(Work to be completed) Reproduce the CPRA overview starting with "CPRA (California Privacy" and going on through "dedicated to enforcement.", swapping "California Privacy Rights Act" for "California Privacy Rights Law".

(Provided text)
CPRA (California Privacy Rights Act)
What is CPRA?
The California Privacy Rights Act (CPRA) is a comprehensive privacy law that expands and strengthens the CCPA (California Consumer Privacy Act), introducing new consumer rights, stricter business obligations, and increased enforcement mechanisms. Passed by California voters in November 2020 as Proposition 24 and taking effect on January 1, 2023, CPRA adds significant requirements including the right to correct inaccurate personal information, expanded opt-out rights for sensitive personal information, stricter limitations on data retention, and the creation of the California Privacy Protection Agency (CPPA) dedicated to enforcement.
For B2B SaaS companies, CPRA represents a material expansion of privacy compliance obligations beyond CCPA's initial requirements. While CCPA established foundational rights like access, deletion, and opt-out of data sales, CPRA introduces new categories of protected data (sensitive personal information), new processing restrictions (purpose limitation and data minimization), and higher penalties for violations involving minors. CPRA also narrows several CCPA exceptions that businesses previously relied on, particularly around employee and B2B contact data, making it significantly harder to claim exemptions for business-to-business communications and marketing activities.
The practical impact for GTM teams is substantial. CPRA requires businesses to provide more granular consent options, implement stricter data governance practices, conduct regular privacy risk assessments, and maintain detailed documentation of data processing activities. Marketing operations teams must update consent collection mechanisms through their Consent Management Platforms, sales teams need new processes for handling data correction requests, and revenue operations teams must implement automated data retention and deletion workflows. Unlike CCPA which many viewed as primarily affecting consumer-facing businesses, CPRA's expanded scope and narrower exemptions make compliance mandatory for nearly all B2B SaaS companies serving California residents.

(Dataset)
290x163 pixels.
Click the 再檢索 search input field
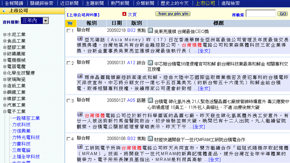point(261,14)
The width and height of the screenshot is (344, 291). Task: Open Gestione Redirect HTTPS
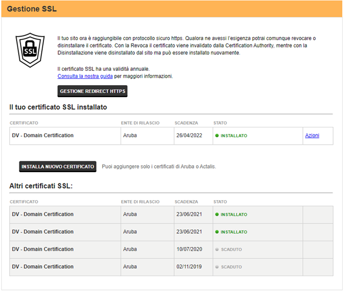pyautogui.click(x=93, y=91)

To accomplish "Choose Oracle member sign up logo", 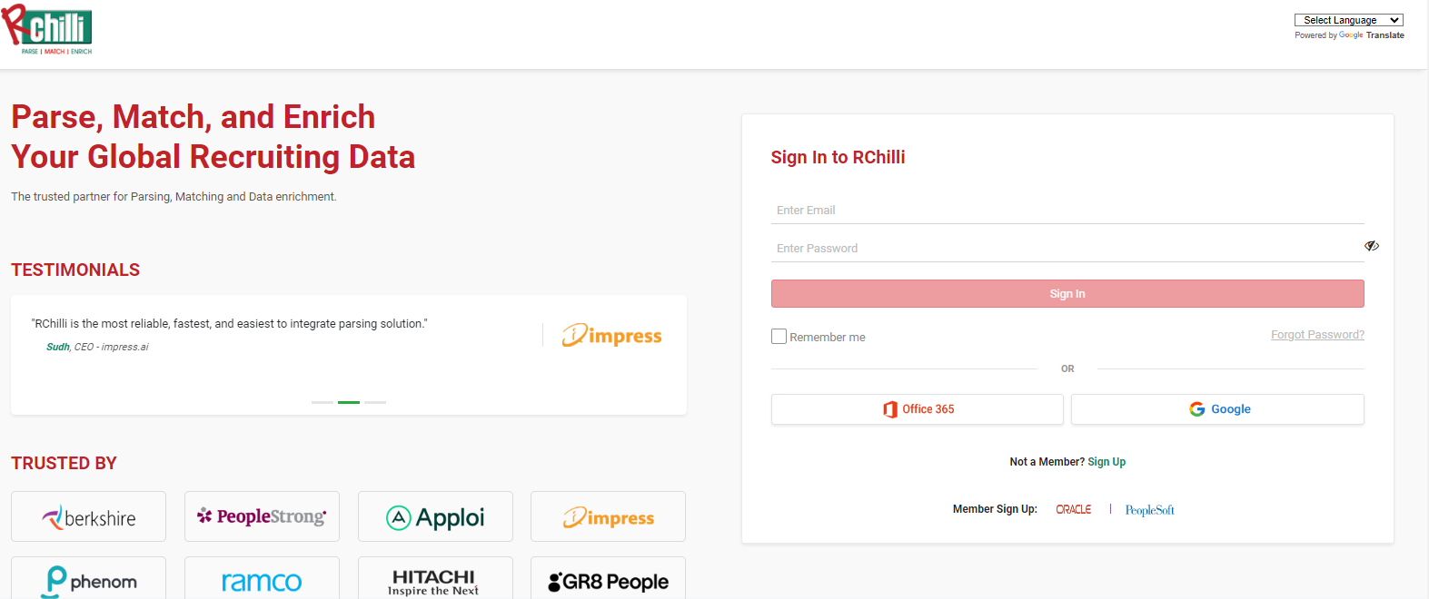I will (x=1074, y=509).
==
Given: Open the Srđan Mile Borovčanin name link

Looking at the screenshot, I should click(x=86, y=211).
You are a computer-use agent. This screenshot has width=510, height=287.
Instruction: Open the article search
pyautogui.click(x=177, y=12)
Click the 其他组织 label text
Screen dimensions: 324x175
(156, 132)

(Exercise result)
CPRA (California Privacy Rights Law)
What is CPRA?
The California Privacy Rights Law (CPRA) is a comprehensive privacy law that expands and strengthens the CCPA (California Consumer Privacy Act), introducing new consumer rights, stricter business obligations, and increased enforcement mechanisms. Passed by California voters in November 2020 as Proposition 24 and taking effect on January 1, 2023, CPRA adds significant requirements including the right to correct inaccurate personal information, expanded opt-out rights for sensitive personal information, stricter limitations on data retention, and the creation of the California Privacy Protection Agency (CPPA) dedicated to enforcement.